Filip Hrisafov Taking Over as MapStruct Project Lead

It’s with great happiness and excitement that I’m announcing that Filip Hrisafov is taking over the role of MapStruct’s project lead!

Really that’s just manifesting the status quo of the last couple of months, during which Filip already was acting in that role effectively. As I’ve been able to contribute less and less time towards MapStruct over the last year, it was about time to pass on the baton to a new lead, with many fresh ideas and a great level of enthusiasm.

Filip joined the team in 2016, sending in a patch for improving our test suite. Since then, he became an invaluable member of the MapStruct community. He implemented several new features and stepped up to help with reviewing pull requests, providing help to new contributors, answering related questions on StackOverflow and even doing the last few releases of the project.

Having had the pleasure of working with Filip over the last years, I’m convinced that going forward he’s the perfect person for leading the project.

Looking Back

When starting MapStruct nearly six years ago, I had no idea how far the project would get eventually.
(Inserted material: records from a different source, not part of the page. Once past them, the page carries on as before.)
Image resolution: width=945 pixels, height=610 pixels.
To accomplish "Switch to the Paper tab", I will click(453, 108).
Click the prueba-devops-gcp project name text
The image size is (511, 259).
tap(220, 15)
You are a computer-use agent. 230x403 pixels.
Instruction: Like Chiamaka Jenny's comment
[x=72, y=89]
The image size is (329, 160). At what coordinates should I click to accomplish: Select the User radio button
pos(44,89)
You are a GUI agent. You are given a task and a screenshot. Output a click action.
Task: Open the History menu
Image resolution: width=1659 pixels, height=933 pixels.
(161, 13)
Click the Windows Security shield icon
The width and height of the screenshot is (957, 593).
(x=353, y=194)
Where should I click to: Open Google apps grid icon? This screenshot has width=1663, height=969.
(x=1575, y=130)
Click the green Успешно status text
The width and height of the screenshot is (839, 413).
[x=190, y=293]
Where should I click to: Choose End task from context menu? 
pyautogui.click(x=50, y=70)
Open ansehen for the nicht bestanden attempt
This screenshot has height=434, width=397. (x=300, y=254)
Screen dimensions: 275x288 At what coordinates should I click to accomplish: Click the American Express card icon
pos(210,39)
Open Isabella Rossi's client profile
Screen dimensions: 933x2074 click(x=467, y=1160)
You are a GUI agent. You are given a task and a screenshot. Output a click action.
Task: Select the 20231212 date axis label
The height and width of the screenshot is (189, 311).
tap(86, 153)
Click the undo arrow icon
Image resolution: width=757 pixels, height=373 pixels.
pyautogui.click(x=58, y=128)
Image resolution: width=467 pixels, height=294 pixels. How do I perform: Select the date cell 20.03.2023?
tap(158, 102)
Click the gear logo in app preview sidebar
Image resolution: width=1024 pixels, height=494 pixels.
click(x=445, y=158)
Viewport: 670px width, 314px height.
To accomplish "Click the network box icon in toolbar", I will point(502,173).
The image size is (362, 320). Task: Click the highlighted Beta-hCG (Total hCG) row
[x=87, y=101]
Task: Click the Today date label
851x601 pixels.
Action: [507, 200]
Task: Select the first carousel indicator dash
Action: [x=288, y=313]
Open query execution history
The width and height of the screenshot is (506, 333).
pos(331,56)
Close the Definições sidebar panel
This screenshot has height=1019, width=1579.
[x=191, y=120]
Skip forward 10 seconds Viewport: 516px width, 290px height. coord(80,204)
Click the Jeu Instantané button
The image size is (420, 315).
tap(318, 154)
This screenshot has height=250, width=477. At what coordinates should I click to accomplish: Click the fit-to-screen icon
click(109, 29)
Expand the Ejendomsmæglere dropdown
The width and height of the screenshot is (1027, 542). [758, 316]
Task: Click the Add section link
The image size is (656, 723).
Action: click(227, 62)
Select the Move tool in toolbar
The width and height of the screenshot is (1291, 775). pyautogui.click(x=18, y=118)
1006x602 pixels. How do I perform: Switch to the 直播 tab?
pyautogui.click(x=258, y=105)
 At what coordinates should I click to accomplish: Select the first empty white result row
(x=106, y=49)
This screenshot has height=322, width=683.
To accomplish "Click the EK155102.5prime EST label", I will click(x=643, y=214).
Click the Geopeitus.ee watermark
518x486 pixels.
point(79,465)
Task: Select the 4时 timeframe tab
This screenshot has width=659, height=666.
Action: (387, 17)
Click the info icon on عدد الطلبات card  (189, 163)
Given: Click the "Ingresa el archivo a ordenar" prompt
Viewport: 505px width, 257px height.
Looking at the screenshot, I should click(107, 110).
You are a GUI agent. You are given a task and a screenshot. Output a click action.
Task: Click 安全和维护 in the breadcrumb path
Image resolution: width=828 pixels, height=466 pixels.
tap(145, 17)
It started the same way as so many other open source projects do: in my day job back then, I was facing a problem – complex objects had to be mapped forth and back, which was unreliable, slow and hard to reason about with the reflection-based tools we were using at the time. Code generation seemed to be a much better approach, as it’d allow for compile time feedback and result in fast and easy-to-debug code.

So I spent some evenings to work on that idea. Thinking that this experiment might be interesting to other people, I put the first version of the code up to GitHub. And indeed MapStruct turned out to be useful to others out there. Over the years, it grew a lot in popularity (just in March alone, its artifacts were downloaded from Maven Central more than 900,000 times), not the least by the adoption into the JHipster stack a while ago. It’s used in a wide range of projects at lots of companies. We see a constant inflow of feature requests in the issue tracker and questions on StackOverflow. There are conference presentations and, heck, people even started to list “MapStruct” in their qualifications on LinkedIn ;)

But most importantly, an active developer community has formed around MapStruct, with many one-time contributors, but also with a hard core of folks sticking around over the years. Having the chance to work together with such enthusiastic, professional and friendly community to create and form an open-source project is something I’m very thankful for.

So, while it’s a bit of a weird feeling for me to let go the project I’ve been working on for so many evenings and weekends, I’m very happy about the fact that thanks to its fantastic community, MapStruct continues to thrive.

Filip, many thanks for taking over and looking forward to many more releases of MapStruct!